The task ::
The records below are to be duplicated character for character.

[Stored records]
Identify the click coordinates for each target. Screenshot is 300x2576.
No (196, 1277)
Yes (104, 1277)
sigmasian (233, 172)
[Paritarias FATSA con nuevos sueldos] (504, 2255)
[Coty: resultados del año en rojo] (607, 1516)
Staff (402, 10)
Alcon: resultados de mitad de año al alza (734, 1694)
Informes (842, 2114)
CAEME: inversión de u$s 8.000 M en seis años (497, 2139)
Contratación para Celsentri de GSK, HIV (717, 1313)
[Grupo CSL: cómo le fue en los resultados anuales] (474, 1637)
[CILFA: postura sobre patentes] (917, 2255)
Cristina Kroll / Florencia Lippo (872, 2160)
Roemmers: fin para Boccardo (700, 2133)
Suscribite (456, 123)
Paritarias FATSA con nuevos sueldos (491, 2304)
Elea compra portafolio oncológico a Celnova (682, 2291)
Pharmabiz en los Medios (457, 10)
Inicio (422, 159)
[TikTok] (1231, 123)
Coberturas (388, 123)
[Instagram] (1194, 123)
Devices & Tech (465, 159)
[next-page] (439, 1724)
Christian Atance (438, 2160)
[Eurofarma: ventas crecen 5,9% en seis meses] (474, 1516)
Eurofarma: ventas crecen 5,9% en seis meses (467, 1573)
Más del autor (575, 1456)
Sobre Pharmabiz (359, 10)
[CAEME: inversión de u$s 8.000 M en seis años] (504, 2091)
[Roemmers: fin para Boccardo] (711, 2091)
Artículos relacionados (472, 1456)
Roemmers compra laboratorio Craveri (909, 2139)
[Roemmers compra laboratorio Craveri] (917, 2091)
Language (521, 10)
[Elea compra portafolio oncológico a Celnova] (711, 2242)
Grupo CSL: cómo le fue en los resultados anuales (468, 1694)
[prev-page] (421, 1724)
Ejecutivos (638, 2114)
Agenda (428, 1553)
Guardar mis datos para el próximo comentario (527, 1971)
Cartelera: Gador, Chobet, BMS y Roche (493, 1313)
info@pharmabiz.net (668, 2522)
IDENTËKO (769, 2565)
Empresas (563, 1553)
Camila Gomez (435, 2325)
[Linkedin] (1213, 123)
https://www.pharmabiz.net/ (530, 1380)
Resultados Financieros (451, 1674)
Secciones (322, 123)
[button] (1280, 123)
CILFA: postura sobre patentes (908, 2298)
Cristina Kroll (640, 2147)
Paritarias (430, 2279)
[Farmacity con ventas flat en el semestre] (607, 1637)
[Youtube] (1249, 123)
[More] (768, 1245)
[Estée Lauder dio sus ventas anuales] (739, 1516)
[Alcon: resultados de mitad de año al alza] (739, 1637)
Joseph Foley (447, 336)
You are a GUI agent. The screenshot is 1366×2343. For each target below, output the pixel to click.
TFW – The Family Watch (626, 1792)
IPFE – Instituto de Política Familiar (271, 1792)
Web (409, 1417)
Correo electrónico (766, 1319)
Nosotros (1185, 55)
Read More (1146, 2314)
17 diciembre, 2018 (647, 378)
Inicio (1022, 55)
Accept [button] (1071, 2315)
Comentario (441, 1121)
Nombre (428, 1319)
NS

Exercise solution ::
Identify the click coordinates for each target. Screenshot is 300x2576.
No (196, 1277)
Yes (104, 1277)
sigmasian (233, 172)
[Paritarias FATSA con nuevos sueldos] (504, 2255)
[Coty: resultados del año en rojo] (607, 1516)
Staff (402, 10)
Alcon: resultados de mitad de año al alza (734, 1694)
Informes (842, 2114)
CAEME: inversión de u$s 8.000 M en seis años (497, 2139)
Contratación para Celsentri de GSK, HIV (717, 1313)
[Grupo CSL: cómo le fue en los resultados anuales] (474, 1637)
[CILFA: postura sobre patentes] (917, 2255)
Cristina Kroll / Florencia Lippo (872, 2160)
Roemmers: fin para Boccardo (700, 2133)
Suscribite (456, 123)
Paritarias FATSA con nuevos sueldos (491, 2304)
Elea compra portafolio oncológico a Celnova (682, 2291)
Pharmabiz en los Medios (457, 10)
Inicio (422, 159)
[TikTok] (1231, 123)
Coberturas (388, 123)
[Instagram] (1194, 123)
Devices & Tech (465, 159)
[next-page] (439, 1724)
Christian Atance (438, 2160)
[Eurofarma: ventas crecen 5,9% en seis meses] (474, 1516)
Eurofarma: ventas crecen 5,9% en seis meses (467, 1573)
Más del autor (575, 1456)
Sobre Pharmabiz (359, 10)
[CAEME: inversión de u$s 8.000 M en seis años] (504, 2091)
[Roemmers: fin para Boccardo] (711, 2091)
Artículos relacionados (472, 1456)
Roemmers compra laboratorio Craveri (909, 2139)
[Roemmers compra laboratorio Craveri] (917, 2091)
Language (521, 10)
[Elea compra portafolio oncológico a Celnova] (711, 2242)
Grupo CSL: cómo le fue en los resultados anuales (468, 1694)
[prev-page] (421, 1724)
Ejecutivos (638, 2114)
Agenda (428, 1553)
Guardar mis datos para el próximo comentario (527, 1971)
Cartelera: Gador, Chobet, BMS y Roche (493, 1313)
info@pharmabiz.net (668, 2522)
IDENTËKO (769, 2565)
Empresas (563, 1553)
Camila Gomez (435, 2325)
[Linkedin] (1213, 123)
https://www.pharmabiz.net/ (530, 1380)
Resultados Financieros (451, 1674)
Secciones (322, 123)
[button] (1280, 123)
CILFA: postura sobre patentes (908, 2298)
Cristina Kroll (640, 2147)
Paritarias (430, 2279)
[Farmacity con ventas flat en el semestre] (607, 1637)
[Youtube] (1249, 123)
[More] (768, 1245)
[Estée Lauder dio sus ventas anuales] (739, 1516)
[Alcon: resultados de mitad de año al alza] (739, 1637)
Joseph Foley (447, 336)
You are a GUI agent. The screenshot is 1366×2343. For each target below, output the pixel to click.
TFW – The Family Watch (626, 1792)
IPFE – Instituto de Política Familiar (271, 1792)
Web (409, 1417)
Correo electrónico (766, 1319)
Nosotros (1185, 55)
Read More (1146, 2314)
17 diciembre, 2018 (647, 378)
Inicio (1022, 55)
Accept [button] (1071, 2315)
Comentario (441, 1121)
Nombre (428, 1319)
NS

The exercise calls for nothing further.